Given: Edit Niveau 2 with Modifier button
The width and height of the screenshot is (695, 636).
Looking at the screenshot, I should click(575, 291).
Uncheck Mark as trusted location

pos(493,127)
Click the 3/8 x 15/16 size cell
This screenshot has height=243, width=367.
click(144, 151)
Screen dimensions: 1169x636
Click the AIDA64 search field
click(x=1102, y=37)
******
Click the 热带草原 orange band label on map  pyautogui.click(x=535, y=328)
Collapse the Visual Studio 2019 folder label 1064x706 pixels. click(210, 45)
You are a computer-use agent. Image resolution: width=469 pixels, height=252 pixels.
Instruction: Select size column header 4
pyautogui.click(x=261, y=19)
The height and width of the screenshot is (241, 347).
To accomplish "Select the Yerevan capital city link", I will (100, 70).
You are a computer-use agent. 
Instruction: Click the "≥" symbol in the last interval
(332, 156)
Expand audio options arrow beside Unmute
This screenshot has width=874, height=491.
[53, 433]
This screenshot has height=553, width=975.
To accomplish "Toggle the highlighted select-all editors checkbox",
******
DIRECTIONS FOR THIS TASK →
Report every line in the data that holds "label", copying each one.

SOLUTION TO THIS EXERCISE →
Click the 热带草原 orange band label on map  pyautogui.click(x=535, y=328)
Collapse the Visual Studio 2019 folder label 1064x706 pixels. click(210, 45)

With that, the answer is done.